La conclusion à tirer de tout cela est qu’une révision des traités est indispensable et qu’il faut le rappeler jusqu’à ce qu’elle ait lieu. Il faut le maintenir et maintenir qu’étant donné la structure institutionnelle actuelle de l’Union européenne, ceux qui font mine de s’étonner du peu de participation des peuples aux élections européennes, ou du contenu de leur vote, tout en se disant défavorable à une révision des traités, sont d’une hypocrisie écœurante. Seule une révision de ces traités validée par référendum entre les Etats qui le souhaitent (probablement en dépit des exigences de l’article 48 TUE) peut transformer le Parlement européen en un organe capable de traduire les aspirations populaires, et faire sortir l’Union européenne de la technocratie.

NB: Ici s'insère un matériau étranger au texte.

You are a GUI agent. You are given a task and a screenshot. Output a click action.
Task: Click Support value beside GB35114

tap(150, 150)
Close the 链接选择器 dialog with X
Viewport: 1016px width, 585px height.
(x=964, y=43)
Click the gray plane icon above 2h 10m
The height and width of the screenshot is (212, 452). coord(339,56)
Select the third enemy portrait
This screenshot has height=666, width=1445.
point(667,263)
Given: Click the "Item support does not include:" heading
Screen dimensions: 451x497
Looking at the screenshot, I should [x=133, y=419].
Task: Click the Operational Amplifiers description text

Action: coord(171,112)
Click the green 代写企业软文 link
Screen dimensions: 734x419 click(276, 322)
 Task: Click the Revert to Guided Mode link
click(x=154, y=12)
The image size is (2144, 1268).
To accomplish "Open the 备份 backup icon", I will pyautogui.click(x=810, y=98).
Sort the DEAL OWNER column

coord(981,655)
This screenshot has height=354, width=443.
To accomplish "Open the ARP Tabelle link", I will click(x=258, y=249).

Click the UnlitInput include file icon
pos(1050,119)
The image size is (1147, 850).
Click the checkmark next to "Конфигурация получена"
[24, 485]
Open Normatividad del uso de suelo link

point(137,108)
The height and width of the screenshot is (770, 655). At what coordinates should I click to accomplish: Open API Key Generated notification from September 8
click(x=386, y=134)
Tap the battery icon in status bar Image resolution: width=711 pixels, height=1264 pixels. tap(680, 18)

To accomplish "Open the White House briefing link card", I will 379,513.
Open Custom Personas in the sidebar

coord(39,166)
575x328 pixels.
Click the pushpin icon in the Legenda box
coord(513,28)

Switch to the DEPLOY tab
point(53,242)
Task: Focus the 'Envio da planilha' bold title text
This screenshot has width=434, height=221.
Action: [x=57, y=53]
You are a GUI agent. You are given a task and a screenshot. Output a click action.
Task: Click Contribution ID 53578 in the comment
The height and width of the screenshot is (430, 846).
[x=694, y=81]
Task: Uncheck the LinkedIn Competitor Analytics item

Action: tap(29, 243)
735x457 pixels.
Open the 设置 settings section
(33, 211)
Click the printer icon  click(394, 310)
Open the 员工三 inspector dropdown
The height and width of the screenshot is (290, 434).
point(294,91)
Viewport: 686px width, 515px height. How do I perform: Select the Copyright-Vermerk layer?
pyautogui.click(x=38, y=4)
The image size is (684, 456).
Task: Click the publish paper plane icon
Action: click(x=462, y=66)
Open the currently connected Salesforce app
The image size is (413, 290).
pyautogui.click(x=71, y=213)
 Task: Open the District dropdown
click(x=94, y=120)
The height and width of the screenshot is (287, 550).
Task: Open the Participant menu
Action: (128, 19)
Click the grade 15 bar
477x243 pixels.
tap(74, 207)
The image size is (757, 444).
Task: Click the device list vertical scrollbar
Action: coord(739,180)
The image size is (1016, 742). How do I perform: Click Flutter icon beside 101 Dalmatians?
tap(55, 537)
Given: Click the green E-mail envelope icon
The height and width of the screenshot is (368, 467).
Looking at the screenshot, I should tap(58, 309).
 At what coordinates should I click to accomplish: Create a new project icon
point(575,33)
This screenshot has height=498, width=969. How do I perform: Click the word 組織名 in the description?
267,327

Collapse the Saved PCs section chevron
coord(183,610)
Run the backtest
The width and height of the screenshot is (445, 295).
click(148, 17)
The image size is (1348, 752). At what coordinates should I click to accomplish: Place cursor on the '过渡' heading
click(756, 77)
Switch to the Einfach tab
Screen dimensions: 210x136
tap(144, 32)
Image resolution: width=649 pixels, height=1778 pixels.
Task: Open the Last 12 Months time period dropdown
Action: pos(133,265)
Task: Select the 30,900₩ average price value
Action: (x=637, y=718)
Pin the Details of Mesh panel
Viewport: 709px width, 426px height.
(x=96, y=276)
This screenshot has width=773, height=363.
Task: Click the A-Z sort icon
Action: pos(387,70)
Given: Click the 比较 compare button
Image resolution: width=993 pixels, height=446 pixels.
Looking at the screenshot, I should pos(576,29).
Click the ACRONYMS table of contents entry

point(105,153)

Pour tous ceux qui se prétendent à la fois républicains et pro-européens, une telle révision, à la fois substantielle et institutionnelle, doit être menée.

 

Florian Couveinhes Matsumoto

 


[1] Sept propositions ont été rejetées, mais quatre d’entre elles ont finalement été adoptées sur la base d’une nouvelle proposition de la Commission. Voir : J.-M. Jacqué, Droit institutionnel de l’Union européenne, Paris, Dalloz, coll. Cours Dalloz, 2012, 7ème éd.,p. 439 §697.